start Reading passage
Last week I took part in a taster session to see the company and courses from a potential learner’s point of view.

First up was an hour with Ian Ward who teaches CAD courses.
CAD (Computer Aided Design) is used by a lot of people in the engineering industry and architects use it too.

We got shown the basics of the program within the first ten minutes and were then left to decide what image we would like to recreate from 4 images that have already been done.
Once left to our own doing, it became quite apparent that most in the session were quick learners and very computer literate. A few people had previously had a taste of CAD at school but said that participating in the session here was a lot different to school and they really enjoyed the hour spent on the computer. Ian also explained that there are always new versions coming up every so often and the learner’s who start in September 2010 will have the latest version to work on and it is more complex.

Then we went from the computer room through to the workshop and were introduced to Richard Barrett who was taking the Electronics course taster session. We were given a brief talk on the importance of safety and cleanliness when using the equipment we will be using. We were shown a computer motherboard and Richard explained to us that machines solder different pieces onto the motherboard, however when a piece becomes loose or needs replacing, an engineer will actually be soldering it back on, not a machine.
end Reading passage
# Task list:
A. Transcribe the passage on the taster session word for word, beginning with "First up was" and finishing with "already been done.".
B. Carry on writing the account of the CAD and electronics taster session, picking up after its final sentence.
start Stored data
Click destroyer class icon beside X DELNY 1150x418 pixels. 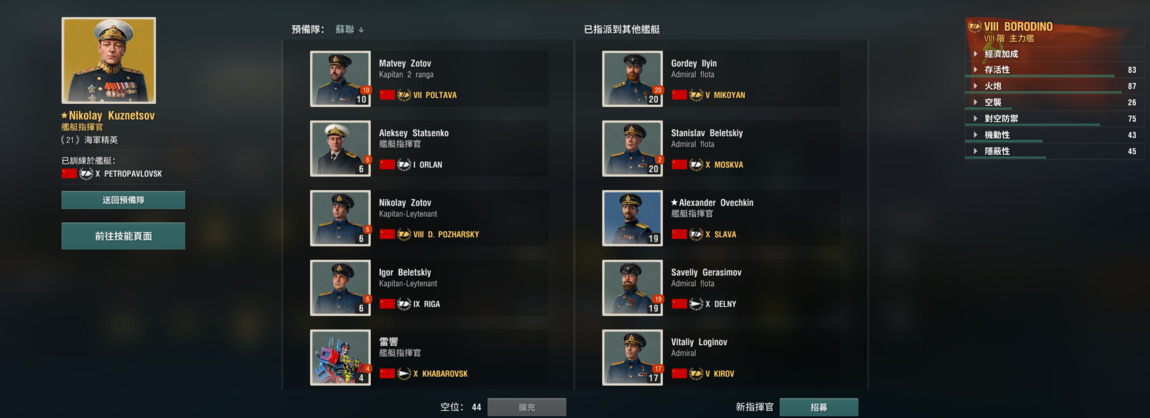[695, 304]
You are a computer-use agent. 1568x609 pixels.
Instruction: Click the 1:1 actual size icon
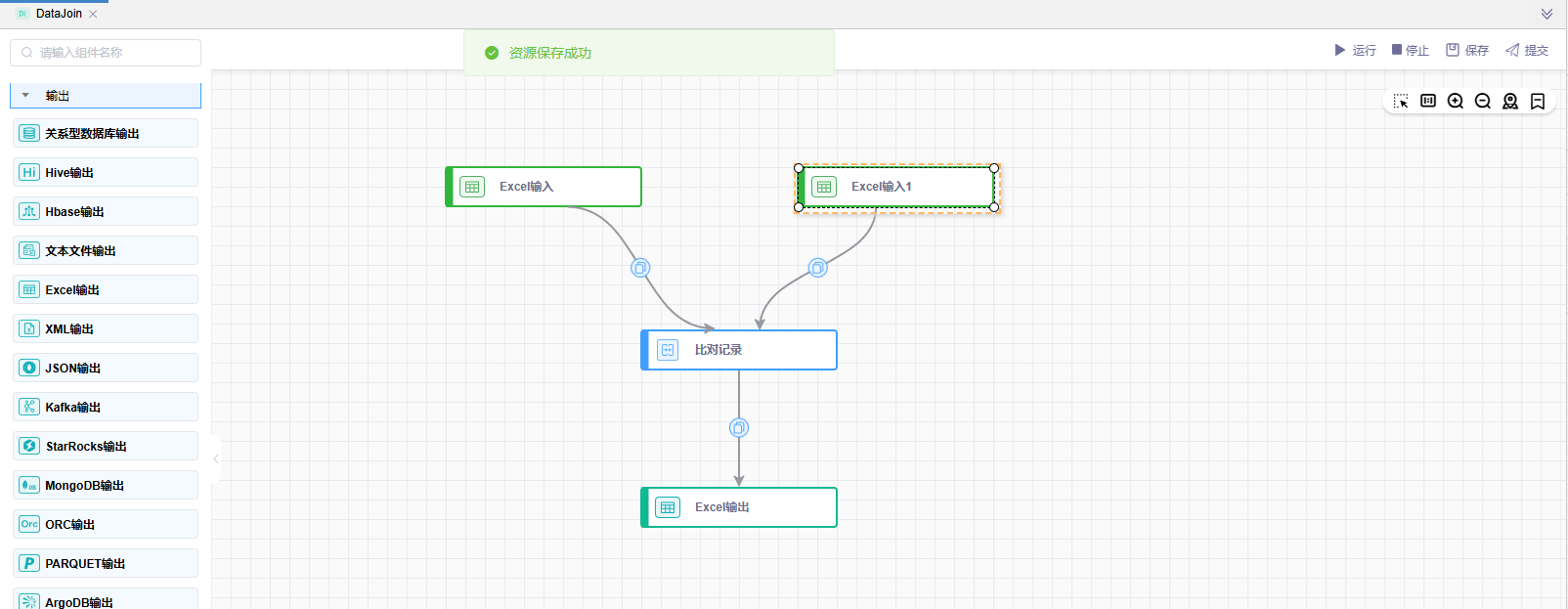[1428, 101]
end Stored data
# Answers to each task:
A.
First up was an hour with Ian Ward who teaches CAD courses.
CAD (Computer Aided Design) is used by a lot of people in the engineering industry and architects use it too.

We got shown the basics of the program within the first ten minutes and were then left to decide what image we would like to recreate from 4 images that have already been done.

B.
Once given our task and overalls and safety glasses, we went to the workbench and got familiar with the soldering iron.

 The task was broken down and first we were given a small board, four pins and told to put one pin in each corner of the board. Once the pins were securely in place, we then had to solder two resisters to a small board (it didn’t matter where on the board as long as it was secure.)

First we selected where on the board the resister will be put, and tried to make the wiring on each side as even as possible. Once the resister was in place, we then soldered the two wires in place on the opposite side of the board. Making sure the resister didn’t come loose whilst trying to solder it on was a bit tricky but we all managed it in the end.  We then attached two wires onto the board by first stripping 1cm of insulation off the wire and securing it against one of the 4 pins that we put in previously.   
Once we had all finished the last step, we admired our handiwork and set about clearing up. I do have pictures of the finished product and will upload them when I can =)

Then I went back to the office to get on with my day to day things with a bit more of an insight on both what goes on in the workshop and also how it feels and how things look as a learner.
Overall a very good experience and I would definitely recommend it, even if you do not end up going on one of the courses, it is a good way to see if you actually like the kind of work and learning that will be involved to gain the qualification.

I will be learning more about other departments/industries and will keep everyone updated on my experience.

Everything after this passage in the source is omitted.